▸ **TASK REQUIREMENTS**:
Reproduce the lines of the records unchanged, beginning with the first line and ending after the line that contains "tap(278, 214)".

Collected data:
☆ ☆ ☆ ☆ ☆ ☆ ☆

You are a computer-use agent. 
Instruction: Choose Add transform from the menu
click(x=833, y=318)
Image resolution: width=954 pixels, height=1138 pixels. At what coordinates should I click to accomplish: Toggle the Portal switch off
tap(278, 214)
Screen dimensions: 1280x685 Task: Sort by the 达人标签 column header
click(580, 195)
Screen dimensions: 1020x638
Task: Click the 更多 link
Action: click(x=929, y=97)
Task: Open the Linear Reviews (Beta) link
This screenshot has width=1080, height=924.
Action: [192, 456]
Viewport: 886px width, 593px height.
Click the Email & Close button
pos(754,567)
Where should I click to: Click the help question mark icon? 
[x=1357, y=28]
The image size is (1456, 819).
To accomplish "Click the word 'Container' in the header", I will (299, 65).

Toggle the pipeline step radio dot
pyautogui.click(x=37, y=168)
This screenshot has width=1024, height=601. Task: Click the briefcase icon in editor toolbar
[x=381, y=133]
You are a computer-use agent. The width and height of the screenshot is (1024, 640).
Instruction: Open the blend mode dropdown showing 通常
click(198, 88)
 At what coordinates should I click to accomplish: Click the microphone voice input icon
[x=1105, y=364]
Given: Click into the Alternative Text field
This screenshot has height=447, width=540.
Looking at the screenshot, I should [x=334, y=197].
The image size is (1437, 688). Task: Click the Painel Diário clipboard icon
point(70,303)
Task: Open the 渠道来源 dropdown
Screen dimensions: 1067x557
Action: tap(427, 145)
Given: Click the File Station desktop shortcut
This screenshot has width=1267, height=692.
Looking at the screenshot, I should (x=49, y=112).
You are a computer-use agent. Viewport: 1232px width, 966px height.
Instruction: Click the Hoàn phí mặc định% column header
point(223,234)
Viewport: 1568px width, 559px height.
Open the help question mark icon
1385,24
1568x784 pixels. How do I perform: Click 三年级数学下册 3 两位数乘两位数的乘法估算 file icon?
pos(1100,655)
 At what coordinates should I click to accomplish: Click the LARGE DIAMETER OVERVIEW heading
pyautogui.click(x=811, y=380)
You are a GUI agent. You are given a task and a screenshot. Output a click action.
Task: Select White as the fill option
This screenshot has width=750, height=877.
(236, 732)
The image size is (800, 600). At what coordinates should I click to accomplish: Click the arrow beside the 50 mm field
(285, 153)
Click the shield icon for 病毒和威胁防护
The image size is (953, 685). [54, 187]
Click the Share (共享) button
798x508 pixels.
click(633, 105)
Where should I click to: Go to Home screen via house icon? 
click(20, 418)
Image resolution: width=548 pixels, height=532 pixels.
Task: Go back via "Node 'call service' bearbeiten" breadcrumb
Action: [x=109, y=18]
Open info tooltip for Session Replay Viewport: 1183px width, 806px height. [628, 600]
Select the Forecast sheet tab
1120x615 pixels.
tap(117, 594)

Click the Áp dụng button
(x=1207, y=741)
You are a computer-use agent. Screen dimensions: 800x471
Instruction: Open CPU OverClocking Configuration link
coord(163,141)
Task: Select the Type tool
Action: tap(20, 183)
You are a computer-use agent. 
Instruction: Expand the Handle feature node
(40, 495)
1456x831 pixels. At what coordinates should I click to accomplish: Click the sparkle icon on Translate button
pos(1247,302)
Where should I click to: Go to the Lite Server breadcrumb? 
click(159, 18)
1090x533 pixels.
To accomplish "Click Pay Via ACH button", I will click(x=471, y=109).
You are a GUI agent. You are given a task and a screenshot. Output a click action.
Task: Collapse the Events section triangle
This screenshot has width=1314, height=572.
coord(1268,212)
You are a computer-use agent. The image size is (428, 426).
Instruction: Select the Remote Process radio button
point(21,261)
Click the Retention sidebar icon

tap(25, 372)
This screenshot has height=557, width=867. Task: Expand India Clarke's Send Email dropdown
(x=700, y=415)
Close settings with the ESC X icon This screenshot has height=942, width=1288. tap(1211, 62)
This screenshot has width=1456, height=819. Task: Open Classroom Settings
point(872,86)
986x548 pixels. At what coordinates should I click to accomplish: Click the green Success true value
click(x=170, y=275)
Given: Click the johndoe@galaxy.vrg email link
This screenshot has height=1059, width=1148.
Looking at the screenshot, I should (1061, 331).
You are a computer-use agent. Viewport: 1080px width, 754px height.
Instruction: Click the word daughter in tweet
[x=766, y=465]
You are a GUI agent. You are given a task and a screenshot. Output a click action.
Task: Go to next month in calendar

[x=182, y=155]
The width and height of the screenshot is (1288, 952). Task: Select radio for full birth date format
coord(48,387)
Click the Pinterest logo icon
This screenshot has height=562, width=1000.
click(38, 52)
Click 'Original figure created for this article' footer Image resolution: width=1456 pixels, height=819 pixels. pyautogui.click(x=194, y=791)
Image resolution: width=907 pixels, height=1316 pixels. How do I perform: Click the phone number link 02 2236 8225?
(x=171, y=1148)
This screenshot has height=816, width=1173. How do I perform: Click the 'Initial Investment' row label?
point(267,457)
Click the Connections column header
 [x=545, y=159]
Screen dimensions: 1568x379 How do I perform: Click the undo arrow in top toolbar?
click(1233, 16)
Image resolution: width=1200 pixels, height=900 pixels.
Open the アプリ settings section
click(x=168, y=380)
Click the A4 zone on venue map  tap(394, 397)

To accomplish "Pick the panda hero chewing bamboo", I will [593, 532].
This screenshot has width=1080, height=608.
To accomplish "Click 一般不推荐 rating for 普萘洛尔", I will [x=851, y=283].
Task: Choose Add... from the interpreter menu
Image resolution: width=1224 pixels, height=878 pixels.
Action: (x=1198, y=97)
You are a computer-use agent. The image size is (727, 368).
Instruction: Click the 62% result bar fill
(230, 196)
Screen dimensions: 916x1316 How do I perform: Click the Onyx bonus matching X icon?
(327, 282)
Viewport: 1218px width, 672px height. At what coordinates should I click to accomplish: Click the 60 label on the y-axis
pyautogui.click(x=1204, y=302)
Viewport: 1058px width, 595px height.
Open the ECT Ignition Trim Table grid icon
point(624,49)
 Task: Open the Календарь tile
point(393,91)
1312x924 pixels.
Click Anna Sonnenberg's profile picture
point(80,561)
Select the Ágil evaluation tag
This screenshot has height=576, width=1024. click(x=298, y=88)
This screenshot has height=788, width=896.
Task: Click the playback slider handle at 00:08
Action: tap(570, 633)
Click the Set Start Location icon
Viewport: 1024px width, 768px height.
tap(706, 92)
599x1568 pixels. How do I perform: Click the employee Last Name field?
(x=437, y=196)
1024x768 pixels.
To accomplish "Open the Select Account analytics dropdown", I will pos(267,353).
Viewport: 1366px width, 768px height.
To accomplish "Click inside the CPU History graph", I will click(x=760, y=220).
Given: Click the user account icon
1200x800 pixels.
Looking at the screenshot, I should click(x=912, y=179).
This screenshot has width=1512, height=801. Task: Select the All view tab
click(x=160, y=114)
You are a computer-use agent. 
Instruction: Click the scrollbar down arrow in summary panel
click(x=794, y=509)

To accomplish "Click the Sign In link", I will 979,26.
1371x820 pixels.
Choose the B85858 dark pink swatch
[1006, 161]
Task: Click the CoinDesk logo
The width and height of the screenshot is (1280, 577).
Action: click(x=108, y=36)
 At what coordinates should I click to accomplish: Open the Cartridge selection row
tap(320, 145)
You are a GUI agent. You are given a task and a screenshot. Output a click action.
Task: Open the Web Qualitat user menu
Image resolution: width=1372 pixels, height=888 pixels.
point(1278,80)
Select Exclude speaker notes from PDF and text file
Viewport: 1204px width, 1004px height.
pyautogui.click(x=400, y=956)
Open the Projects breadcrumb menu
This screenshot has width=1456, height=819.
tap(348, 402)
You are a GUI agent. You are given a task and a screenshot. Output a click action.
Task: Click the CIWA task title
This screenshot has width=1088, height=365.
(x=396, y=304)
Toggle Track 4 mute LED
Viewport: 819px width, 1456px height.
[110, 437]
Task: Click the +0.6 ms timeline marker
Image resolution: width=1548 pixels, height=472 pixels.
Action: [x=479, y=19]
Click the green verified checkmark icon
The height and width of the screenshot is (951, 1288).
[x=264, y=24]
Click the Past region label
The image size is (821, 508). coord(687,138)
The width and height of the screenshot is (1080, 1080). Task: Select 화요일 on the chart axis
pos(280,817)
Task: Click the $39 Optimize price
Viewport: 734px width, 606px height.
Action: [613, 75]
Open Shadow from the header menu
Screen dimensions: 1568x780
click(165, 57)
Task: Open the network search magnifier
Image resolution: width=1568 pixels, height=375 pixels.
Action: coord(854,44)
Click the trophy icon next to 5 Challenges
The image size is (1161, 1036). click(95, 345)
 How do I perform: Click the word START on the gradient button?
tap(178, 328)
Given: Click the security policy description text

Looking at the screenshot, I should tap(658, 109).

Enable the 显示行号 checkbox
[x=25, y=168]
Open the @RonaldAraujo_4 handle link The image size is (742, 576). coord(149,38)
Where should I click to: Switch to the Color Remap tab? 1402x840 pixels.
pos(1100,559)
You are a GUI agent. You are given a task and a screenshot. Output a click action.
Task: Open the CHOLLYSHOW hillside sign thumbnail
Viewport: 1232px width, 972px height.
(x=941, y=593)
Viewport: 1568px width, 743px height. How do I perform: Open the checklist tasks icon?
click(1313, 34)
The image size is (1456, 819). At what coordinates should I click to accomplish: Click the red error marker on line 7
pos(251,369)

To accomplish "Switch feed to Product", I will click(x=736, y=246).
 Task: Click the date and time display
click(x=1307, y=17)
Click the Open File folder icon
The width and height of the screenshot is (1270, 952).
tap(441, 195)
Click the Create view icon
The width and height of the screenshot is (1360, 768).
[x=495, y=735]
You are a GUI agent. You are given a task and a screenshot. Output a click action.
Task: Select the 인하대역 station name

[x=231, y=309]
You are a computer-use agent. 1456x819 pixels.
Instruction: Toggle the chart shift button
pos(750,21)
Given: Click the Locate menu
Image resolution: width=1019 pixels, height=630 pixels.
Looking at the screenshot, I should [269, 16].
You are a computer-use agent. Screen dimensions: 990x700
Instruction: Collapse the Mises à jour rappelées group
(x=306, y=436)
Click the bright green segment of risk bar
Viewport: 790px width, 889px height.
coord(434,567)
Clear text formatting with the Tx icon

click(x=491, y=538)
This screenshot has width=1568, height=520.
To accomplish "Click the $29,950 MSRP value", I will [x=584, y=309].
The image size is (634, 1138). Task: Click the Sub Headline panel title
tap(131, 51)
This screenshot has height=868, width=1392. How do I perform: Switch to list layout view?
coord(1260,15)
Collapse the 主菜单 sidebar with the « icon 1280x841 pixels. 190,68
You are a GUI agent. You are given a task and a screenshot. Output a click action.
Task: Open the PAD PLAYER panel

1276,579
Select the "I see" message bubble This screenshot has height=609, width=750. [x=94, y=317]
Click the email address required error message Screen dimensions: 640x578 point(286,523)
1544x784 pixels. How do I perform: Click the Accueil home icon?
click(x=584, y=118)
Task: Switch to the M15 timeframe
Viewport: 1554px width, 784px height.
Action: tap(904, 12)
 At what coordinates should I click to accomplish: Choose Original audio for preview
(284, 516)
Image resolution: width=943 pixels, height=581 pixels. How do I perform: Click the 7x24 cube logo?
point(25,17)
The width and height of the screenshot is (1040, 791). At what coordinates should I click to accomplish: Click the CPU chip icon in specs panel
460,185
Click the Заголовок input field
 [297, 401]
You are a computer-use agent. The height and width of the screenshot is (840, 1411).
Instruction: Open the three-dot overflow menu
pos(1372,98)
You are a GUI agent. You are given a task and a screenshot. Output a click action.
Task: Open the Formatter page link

☆ ☆ ☆ ☆ ☆ ☆ ☆

▸ **SOLUTION FOR THIS TASK**:
You are a computer-use agent. 
Instruction: Choose Add transform from the menu
click(x=833, y=318)
Image resolution: width=954 pixels, height=1138 pixels. At what coordinates should I click to accomplish: Toggle the Portal switch off
tap(278, 214)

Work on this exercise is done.